I hate silicone bakeware.

This is not a subject about which I ever thought I'd have strongly held notions. But there you have it.

At one stage, I had a fair amount of the stuff. Somewhere along the line, in the obscure manner of these things, I'd collected a loaf 'tin', a cake 'tin', a slice 'tin', two muffin 'tins' and a star-shaped arrangement, which was clearly aimed at a baker of higher standard than I. As I clear out my kitchen in preparation for my move, I note that only the muffin 'tins' and the star-shaped thing remain.

I remember well what happened to the slice tin. I made a slice in it. But slices require hard surfaces. Any bend or curve, weft or weave, and the whole slice falls apart. I think the crumbled slice and the slice 'tin' went into the bin holus-bolus as I wept and wondered if I had the makings of another one in the cupboard.
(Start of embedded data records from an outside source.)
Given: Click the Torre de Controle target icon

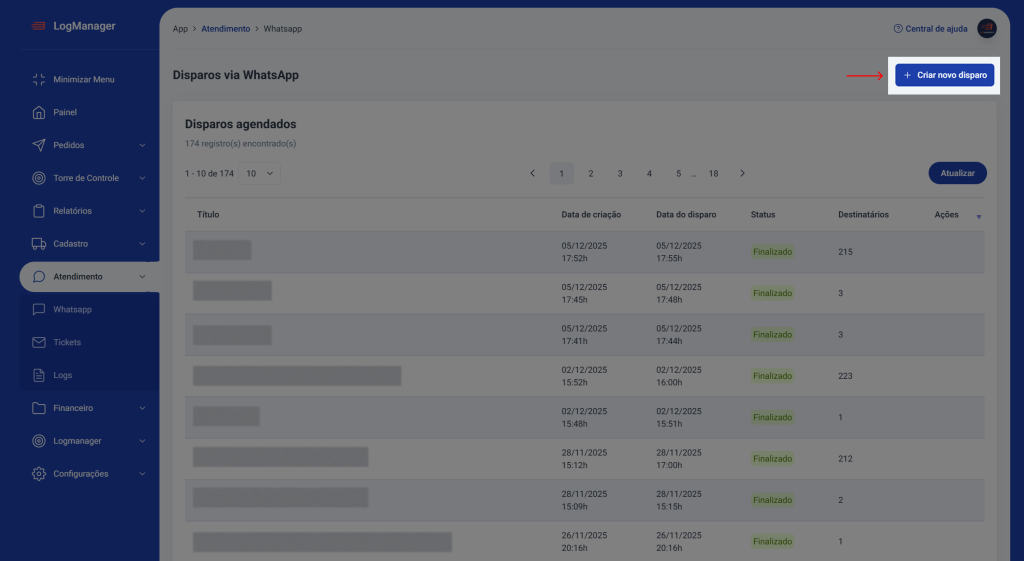Looking at the screenshot, I should [x=39, y=178].
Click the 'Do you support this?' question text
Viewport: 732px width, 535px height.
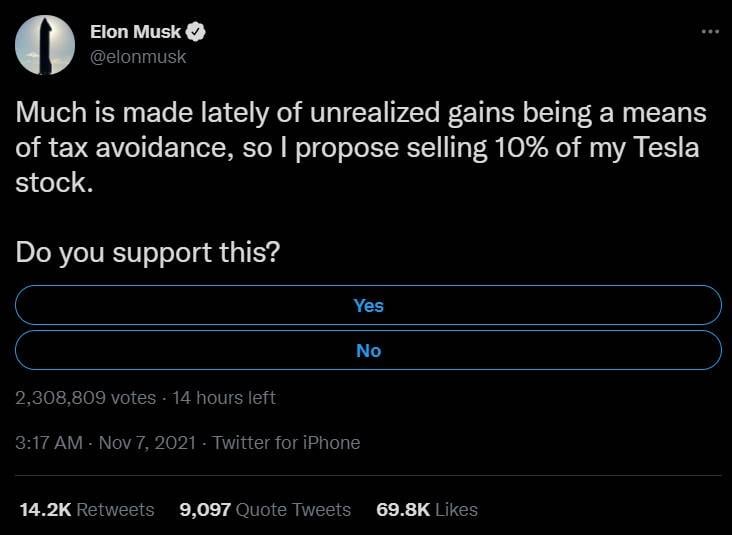pyautogui.click(x=148, y=253)
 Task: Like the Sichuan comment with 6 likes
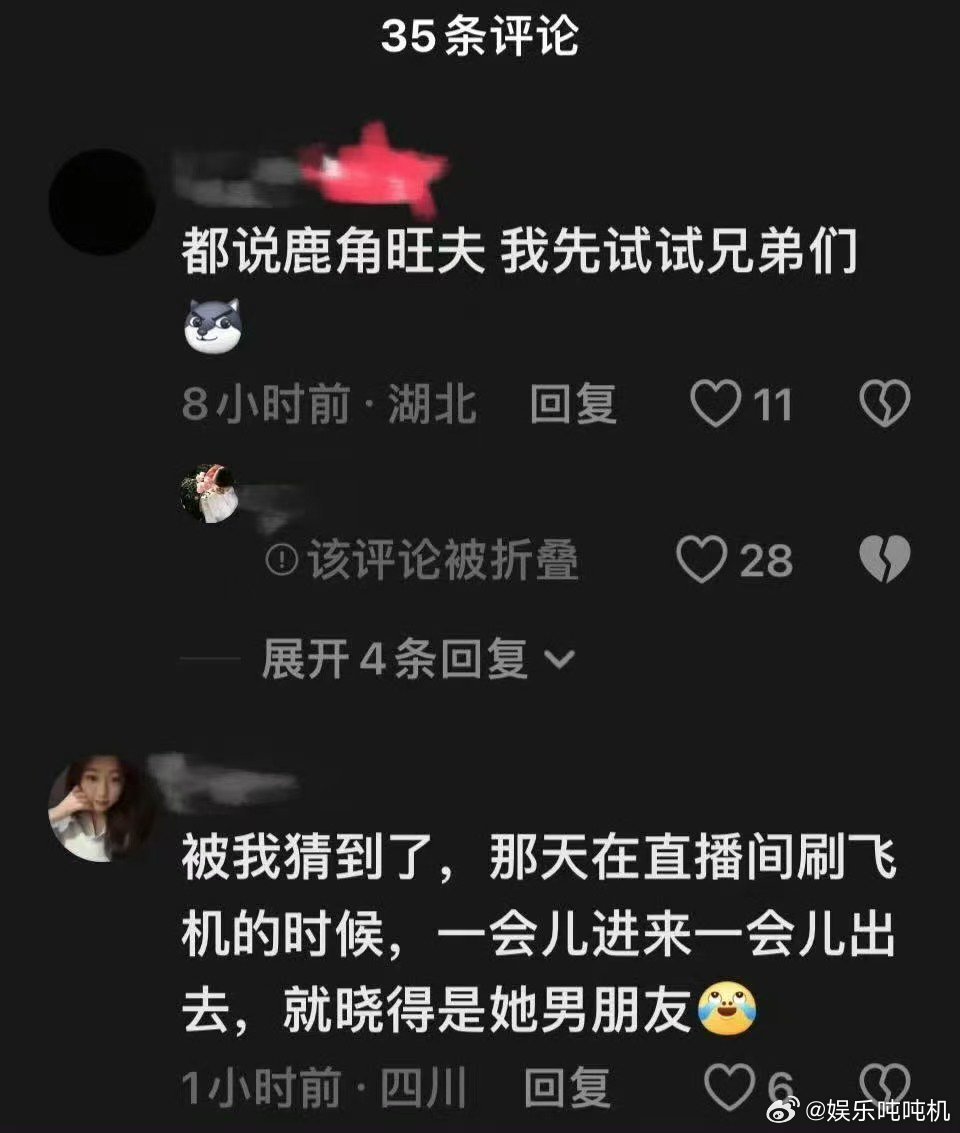[729, 1087]
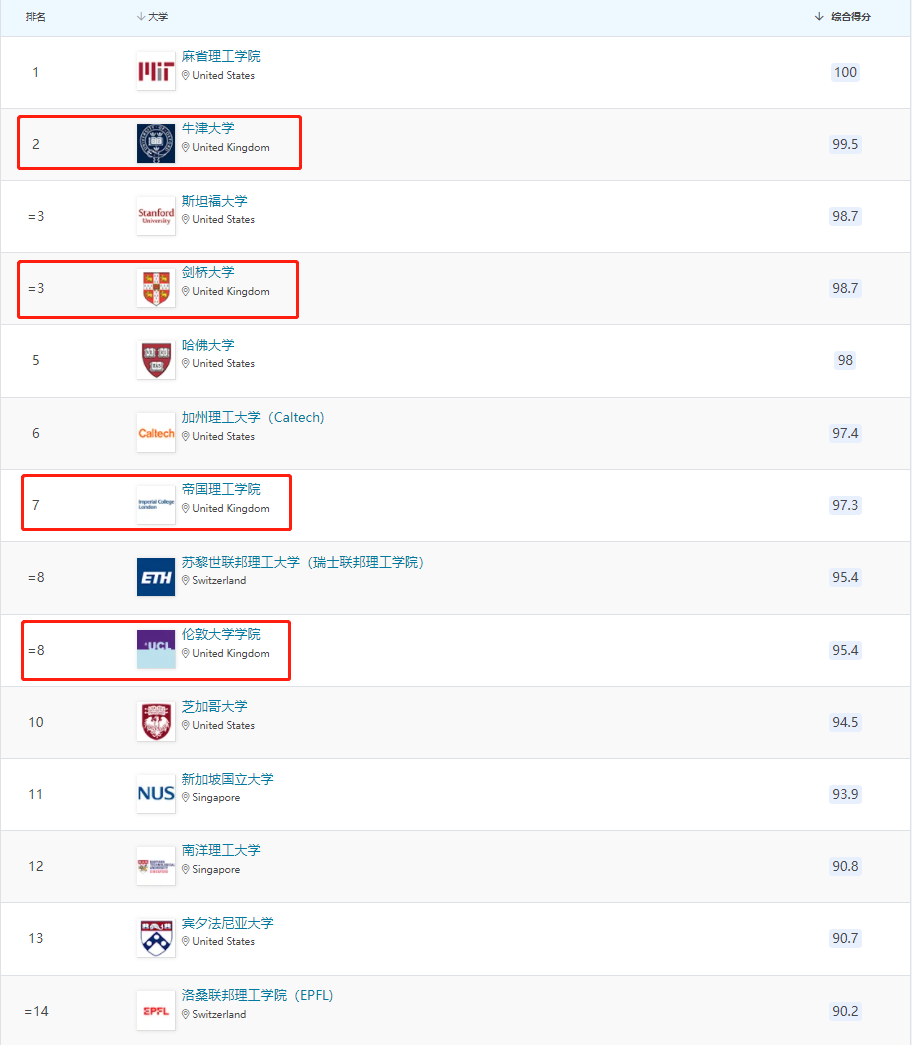Open the 麻省理工学院 link
This screenshot has width=912, height=1045.
(221, 57)
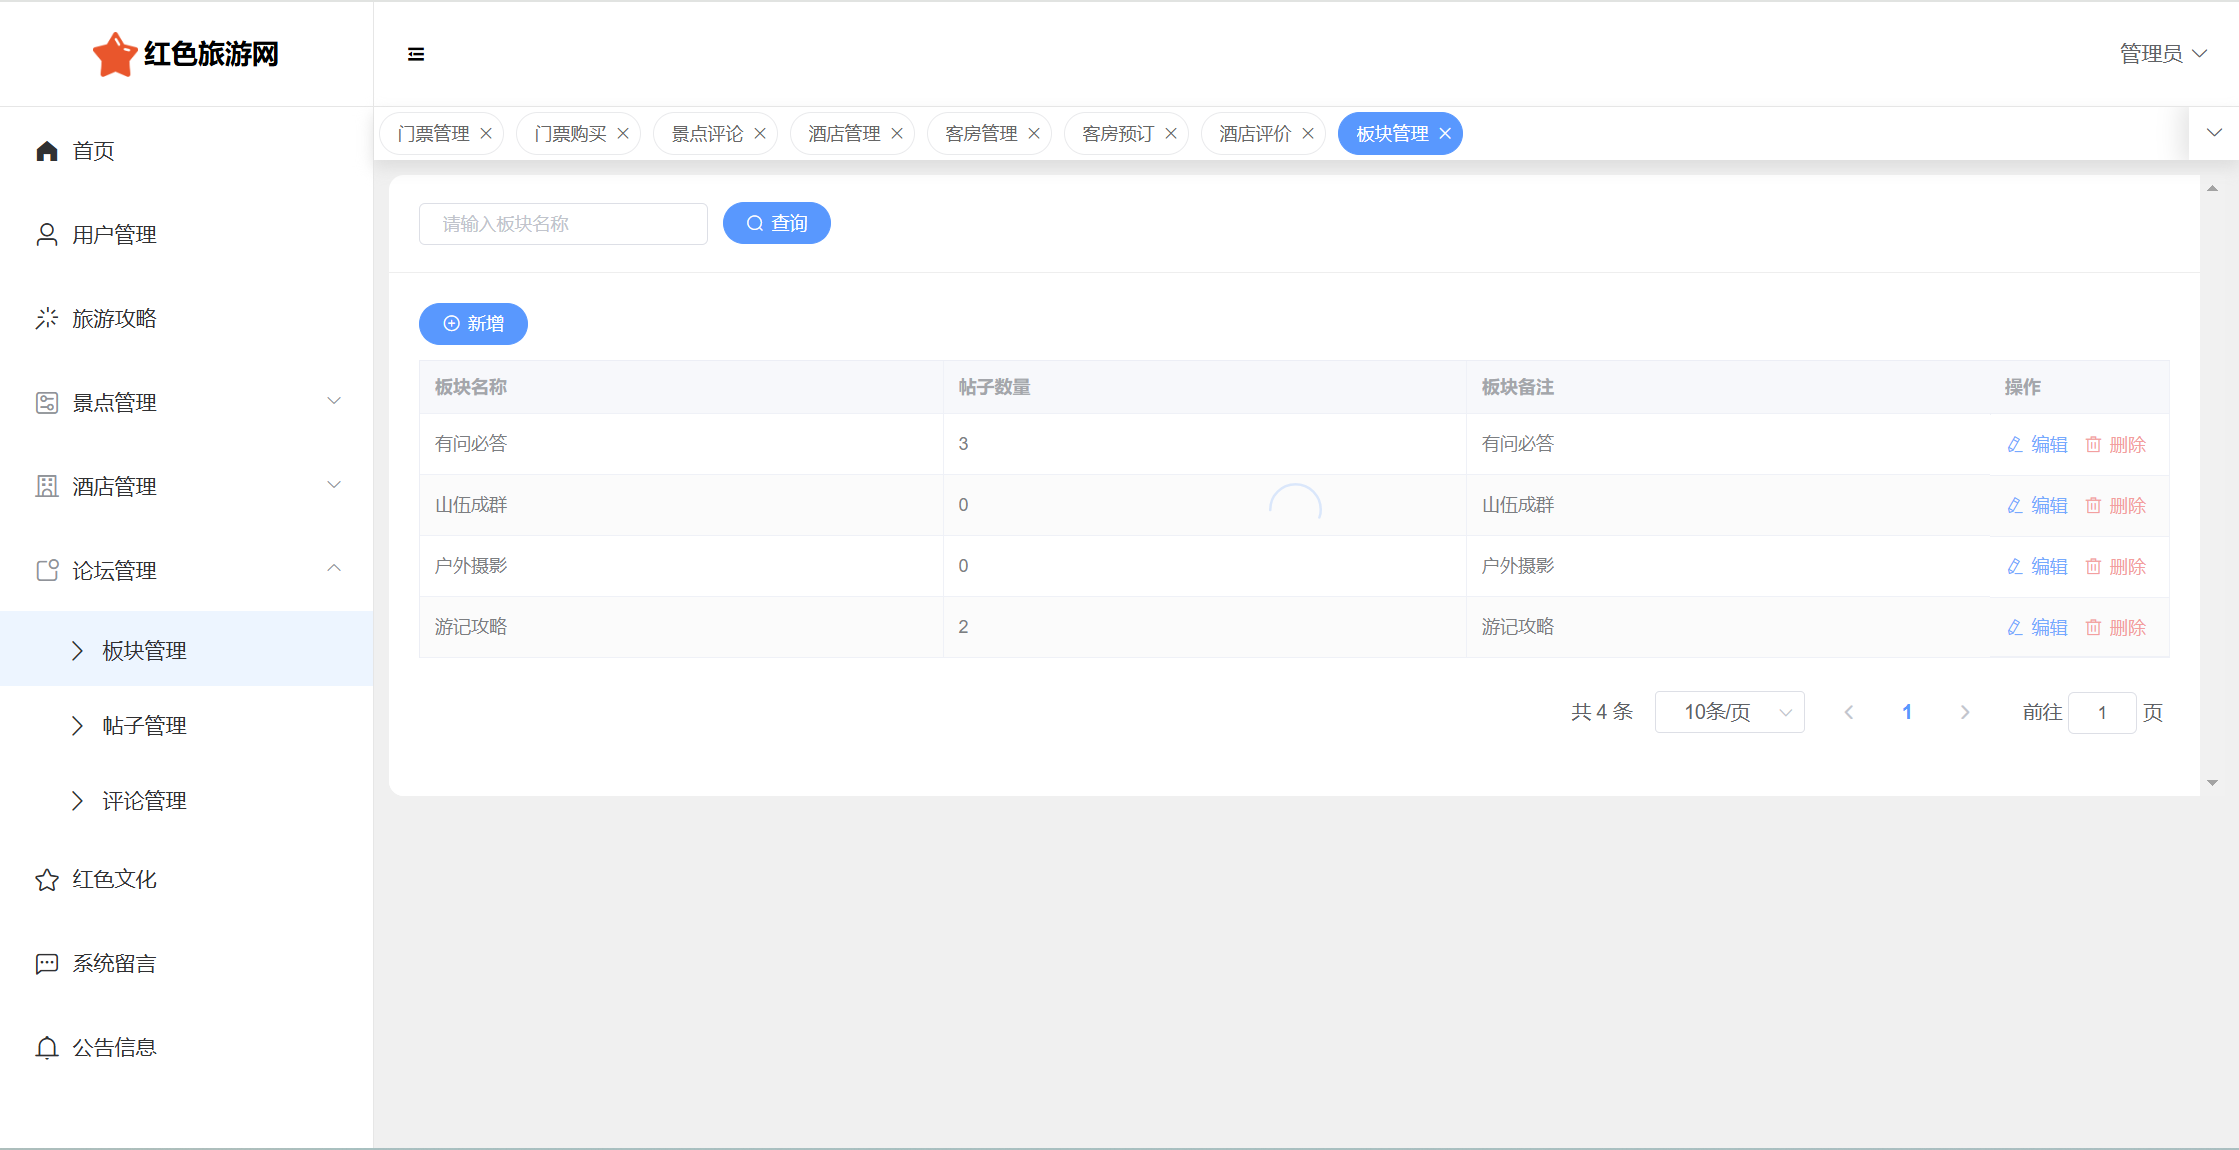The height and width of the screenshot is (1150, 2239).
Task: Open the 10条/页 page size dropdown
Action: pos(1729,712)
The muffin 'tins' have survived longer, simply because, tis true, the muffins do slide out of them more easily than they do the standard, er, tin 'tin'. But I made some lovely pear-and-almond muffins for a communal morning tea today and they're just looked... anaemic. Things just don't brown. Crusts don't crust. There's no lustre to the baking.

As I tried to unobtrusively slide my pale little muffins onto the table this morning, one of the other mums commented on how lovely they looked. I couldn't help myself. "Aaaugh," I said. "They're lily livered. I baked them in silicone--"

"Don't tell me," she said, holding up one hand. "They don't brown, they don't crust. I hate that silicone bakeware. I've chucked out all of mine." Another mum nearby nodded.

So now I must know. My random survey of three mums (including myself) has uncovered no friends of silicone cookware. Are we missing something?

Are you a fan? Can you explain what we're doing wrong? Or maybe you've got your own silicone horror story to share?